Content starts

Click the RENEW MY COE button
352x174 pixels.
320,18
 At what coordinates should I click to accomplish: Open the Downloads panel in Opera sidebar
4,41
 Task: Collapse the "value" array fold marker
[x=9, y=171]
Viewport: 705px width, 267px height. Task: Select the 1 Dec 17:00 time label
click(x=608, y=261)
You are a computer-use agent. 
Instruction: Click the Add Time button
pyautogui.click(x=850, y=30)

Content ends
Content starts

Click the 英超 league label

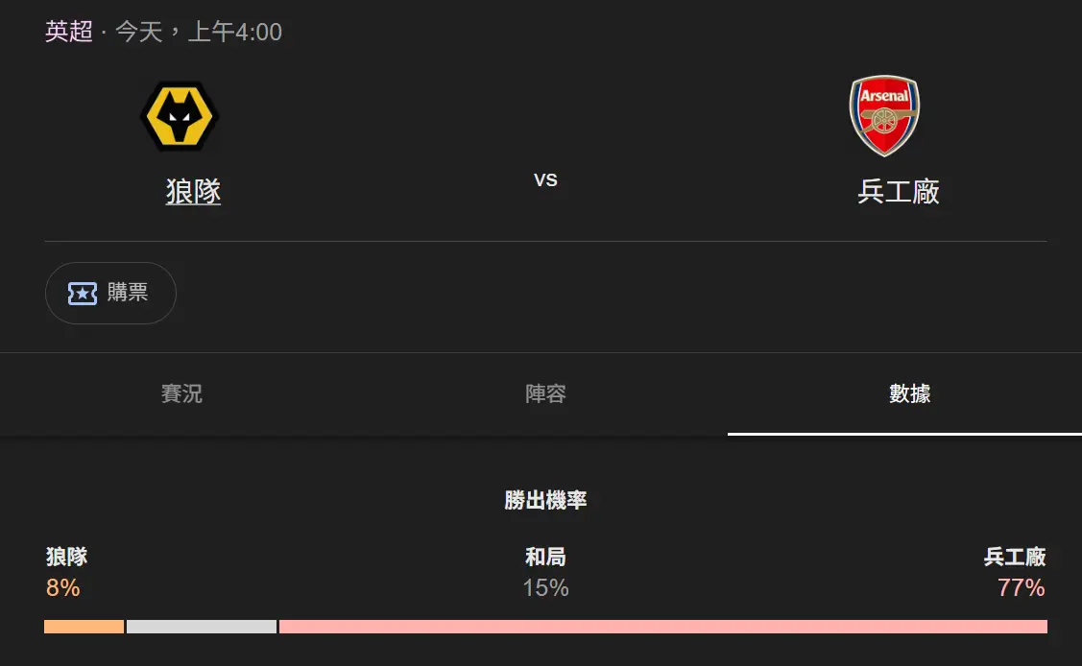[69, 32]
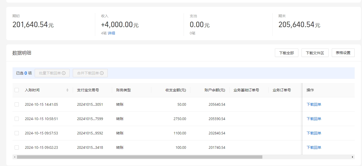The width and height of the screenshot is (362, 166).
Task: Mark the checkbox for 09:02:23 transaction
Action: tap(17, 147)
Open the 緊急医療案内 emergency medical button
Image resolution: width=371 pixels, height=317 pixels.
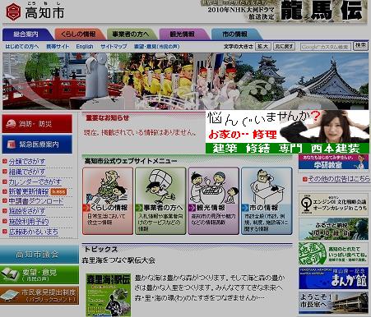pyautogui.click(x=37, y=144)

Content ends

▶ Activity: In the material above, the stretch from the line with "Click the 英超 league label" through the line with "Open the 緊急医療案内 emergency medical button" is to be given again exactly, minus the pictures.

▶ Result of the task:
Click the 英超 league label

[69, 32]
The width and height of the screenshot is (362, 166).
Task: Mark the checkbox for 09:02:23 transaction
Action: tap(17, 147)
Open the 緊急医療案内 emergency medical button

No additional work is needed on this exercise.